You are referring to what is called a sash kit. It provides the new jamb tracks, balances (often time tension fit) and new sashes. They are cheaper than replacement window, not by much usually, but can be difficult to get in properly.

If they are not done properly, the will leak like a sieve. Have you considered a storm window if you are not thinking replacement. They are a bit easier to install correctly.


----------



## pyper

Hi, Thanks,

We have storm windows. My wife strongly dislikes them.

I suggested just taking the storms off and having higher heating bills, but she wants new windows.

The house is brick. The replacement windows I've seen in brick always seem to involve smaller sashes by about 1.5" all around. I don't like that.


----------



## Windows on Wash

Take a look around. There are some narrower profile replacement windows out there that will not cost you much glass.

Even the vinyl line that we use only shrinks the opening by about 3/4" a side.

If you went with Fiberglass, that can be as little as 1/2" a side.

Sash kits are fine, but they are notorious for not sealing right and very finicky to get in properly.


----------



## HomeSealed

Windows on Wash said:


> Take a look around. There are some narrower profile replacement windows out there that will not cost you much glass.
> 
> Even the vinyl line that we use only shrinks the opening by about 3/4" a side.
> 
> If you went with Fiberglass, that can be as little as 1/2" a side.
> 
> Sash kits are fine, but they are notorious for not sealing right and very finicky to get in properly.


+1. I don't like sash-kits at all. We actually do several jobs per year where we replace them because they leak air... You are in the price range of a half-way decent diy replacement window already (depending on options), that is the route that I'd go.


----------



## pyper

Good to know.

So where do I go to see samples of replacement windows that won't lose too much glass?

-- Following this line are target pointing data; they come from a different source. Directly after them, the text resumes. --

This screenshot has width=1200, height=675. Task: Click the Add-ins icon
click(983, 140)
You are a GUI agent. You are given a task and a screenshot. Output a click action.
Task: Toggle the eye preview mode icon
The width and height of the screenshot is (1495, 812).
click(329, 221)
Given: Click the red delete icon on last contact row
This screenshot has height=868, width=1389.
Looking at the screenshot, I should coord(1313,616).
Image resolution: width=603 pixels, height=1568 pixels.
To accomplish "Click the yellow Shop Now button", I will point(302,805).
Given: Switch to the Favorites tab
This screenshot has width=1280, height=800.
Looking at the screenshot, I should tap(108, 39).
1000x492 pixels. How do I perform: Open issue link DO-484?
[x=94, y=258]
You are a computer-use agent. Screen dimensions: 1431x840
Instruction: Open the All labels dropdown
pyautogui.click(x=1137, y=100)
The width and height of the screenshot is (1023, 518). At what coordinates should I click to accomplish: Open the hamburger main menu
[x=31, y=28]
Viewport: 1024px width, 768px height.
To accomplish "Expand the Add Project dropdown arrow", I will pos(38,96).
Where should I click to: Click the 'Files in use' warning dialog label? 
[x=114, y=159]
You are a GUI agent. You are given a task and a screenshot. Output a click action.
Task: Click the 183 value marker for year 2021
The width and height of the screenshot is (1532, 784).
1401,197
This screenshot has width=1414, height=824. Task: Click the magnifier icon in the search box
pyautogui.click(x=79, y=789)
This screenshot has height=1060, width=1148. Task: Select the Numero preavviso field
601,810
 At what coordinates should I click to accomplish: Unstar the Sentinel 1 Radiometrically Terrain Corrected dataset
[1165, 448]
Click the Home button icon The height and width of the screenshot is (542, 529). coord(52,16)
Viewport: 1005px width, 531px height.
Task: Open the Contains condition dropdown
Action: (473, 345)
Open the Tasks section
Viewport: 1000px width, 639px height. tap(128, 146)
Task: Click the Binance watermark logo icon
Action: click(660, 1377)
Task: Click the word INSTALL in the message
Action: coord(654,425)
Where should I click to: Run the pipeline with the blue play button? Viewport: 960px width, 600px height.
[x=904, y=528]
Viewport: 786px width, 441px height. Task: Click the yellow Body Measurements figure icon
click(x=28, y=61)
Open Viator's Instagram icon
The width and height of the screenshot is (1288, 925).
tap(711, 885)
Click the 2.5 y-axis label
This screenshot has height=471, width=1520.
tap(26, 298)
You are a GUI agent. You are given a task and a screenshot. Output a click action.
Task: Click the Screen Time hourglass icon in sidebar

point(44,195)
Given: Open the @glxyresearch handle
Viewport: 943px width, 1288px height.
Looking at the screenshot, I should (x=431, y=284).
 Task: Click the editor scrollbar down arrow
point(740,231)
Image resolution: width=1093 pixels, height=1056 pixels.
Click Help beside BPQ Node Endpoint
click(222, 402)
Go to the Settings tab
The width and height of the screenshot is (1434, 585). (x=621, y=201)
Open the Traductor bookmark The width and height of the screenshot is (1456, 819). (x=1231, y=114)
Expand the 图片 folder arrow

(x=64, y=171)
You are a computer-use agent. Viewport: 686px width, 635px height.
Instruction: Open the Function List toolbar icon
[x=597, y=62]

Searching for windows on the internet it difficult, because so many of the links are for the Microsoft product. Doh!


----------



## HomeSealed

Where are you located?... That will dictate which products are available to you. Okna, Sunrise, Softlite Pro, and Gorell Timeless are all good, slim-lined options. You can do a zip code search on most manufacturer websites to see if they serve your area.


----------



## pyper

South Carolina.

I'll check into the ones you mentioned.


----------



## waterman1971

What type of windows are in the house now?

What type of glazing? 

You may be able to order the double glass and use different glazing on the existing sash.


----------



## pyper

waterman1971 said:


> What type of windows are in the house now?
> 
> What type of glazing?
> 
> You may be able to order the double glass and use different glazing on the existing sash.



They're wooden 70's vintage single-pane divide lite. The sashes move up and down in spring loaded aluminum tracks.

Each sash has 6 panes. I think there are 16 windows on the main floor, and 11 in the basement. We will probably leave the basement unchanged.


----------